Background: Closely spaced long inverted repeats, also known as DNA palindromes, can undergo intrastrand annealing to form DNA hairpins. The ability to form these hairpins results in genome instability, difficulties in maintaining clones in Escherichia coli and major problems for most DNA sequencing approaches. Because of their role in genomic instability and gene amplification in some human cancers, it is important to develop systematic approaches to detect and characterize DNA palindromes.
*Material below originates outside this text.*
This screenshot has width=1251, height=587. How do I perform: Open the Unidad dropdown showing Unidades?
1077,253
Results: We developed a new protocol to identify palindromes that couples the S1 nuclease treated Cot0 DNA (GAPF) with high-throughput sequencing (GAP-Seq). Unlike earlier protocols, it does not involve restriction enzymatic digestion prior to DNA snap-back thereby preserving longer DNA sequences. It also indicates the location of the novel junction, which can then be recovered. Using MCF-7 breast cancer cell line as the proof-of-principle analysis, we have identified 35 palindrome candidates and physically characterized the top 5 candidates and their junctions. Because this protocol eliminates many of the false positives that plague earlier techniques, we have improved palindrome identification.
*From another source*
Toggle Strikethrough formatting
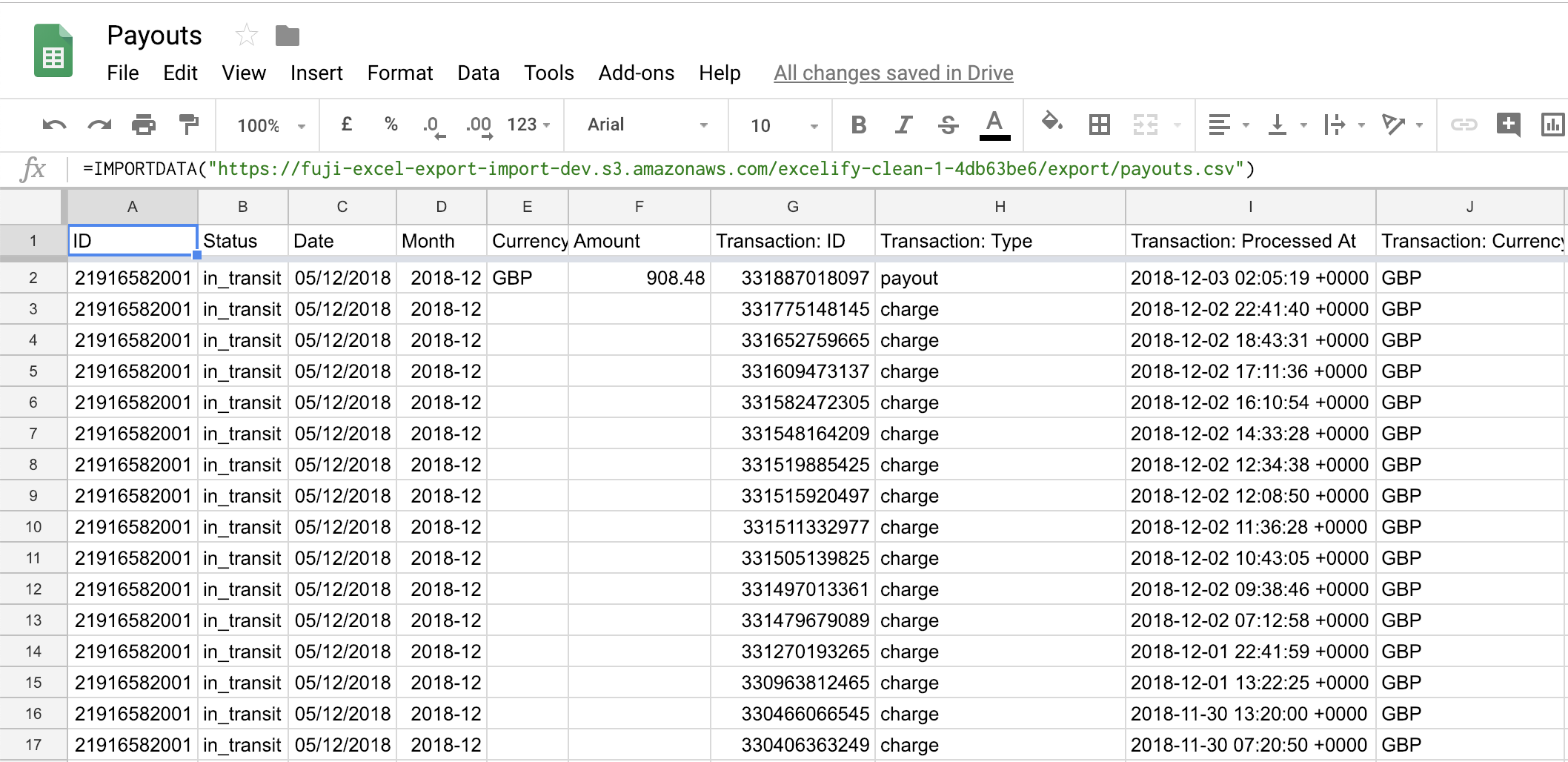 point(949,125)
Conclusions: The GAP-Seq approach underscores the importance of developing new tools for identifying and characterizing palindromes, and provides a new strategy to systematically assess palindromes in genomes. It will be useful for studying human cancers and other diseases associated with palindromes.

Figure 1

High-throughput next generation sequencing of fast annealing DNA treated by S1 nuclease. (A) Sequencing library construction. We prepared samples for sequencing based on efficient intrastrand base pairing of palindromes. Briefly, the genomic DNA was denatured and rapidly reannealed. After single-strand specific S1 nuclease digestion, DNA was extracted by phenol-chloroform and libraries were prepared for 454 and Illumina sequencing. (B) Data analysis. 1: Mapping of unique reads to human reference genome (NCBI36/hg18). Black lines represent mapped unique reads. Hatched rectangles represent regions masked by RepeatMasker (M). 2: Assembly of uniquely mapped reads to identify contiguous regions (contigs, black rectangles), and calculation of base read ratio (B) of each contig. For a contig region “c” with n mapped reads, . 3: Clustering two or more contigs with a base read ratio >1.5 that are within 7.5 kb of each other to make a joined contig. 4: Determining Rank “R” that is the sum of all read lengths in the joined contig divided by the length of the joined contig minus the masked regions .

Figure 2

Palindrome mapping strategy. (A) Read density distribution in Chr15q21.1: 47,529,204-47,550,373 region shown as 1 kb bins. (B) qPCR analysis to monitor for palindrome enrichment and determine the directionality of the Chr15q21.1 palindrome. We calculated the amount of depletion of a specific TaqMan primer set region based on Ct value before and after GAPF protocol in both IMR-90 and MCF-7 samples. The fold enrichment is based on comparing the fold depletion among different primer sets (P1, P2, P3 and P4) relative to a single copy sequence in the genome (RAD52). The location of TaqMan primer sets P1, P2, P3 and P4 is indicated in Figure 2C. (C) Map of genomic region Chr15: 47,520,000-47,550,000 with restriction sites and primer locations. (D) Southern blot analysis. Genomic DNA IMR-90 and MCF-7 cells was digested with BamHI, BglII or NcoI. Asterisks (*) mark the rearranged bands from MCF-7 genomic DNA. (E) Snap-back (SB) southern blots of BamHI digested IMR-90 and MCF-7 DNA. Arrowhead indicates the half sized fragments after snap-back in MCF-7. (F) Inversion-PCR. Three primers all from the same strand in normal genomic DNA were used for PCR (Primers 1–3). Since primers 1 and 2 are located in the palindromic region, they can also be used as reverse primers. Because primer 3 is in the spacer, it is able to produce a PCR product with primer 1 or 3 containing the novel junction “J” as indicated in the figure.

Figure 3

Schematics and sequence of palindrome junctions. Sequence analysis of the palindromic junctions identified 7 novel junctions. In each of the aligned breakpoint sequences, lowercase letters are Repeat-masker masked sequences. Uppercase letters represent unique sequences. Microhomology at the breakpoints is shown as bold letters. Insertion of Chr16 fragment at Chr15q21.1 spacer is shown as a black rectangle and deletion at Chr8q21.2 spacer is shown as a triangle in the schematics.

Figure 4

Summary of Affymetrix SNP6 copy number gains and palindrome candidates from Roche 454 sequencing of MCF-7. Key: red triangle-palindrome candidates from Roche 454 sequencing; green line-copy number gains based on Affymetrix SNP6 analysis; blue rectangle-centromere region. The data used to generate this figure are shown in Additional file 4: Table S3.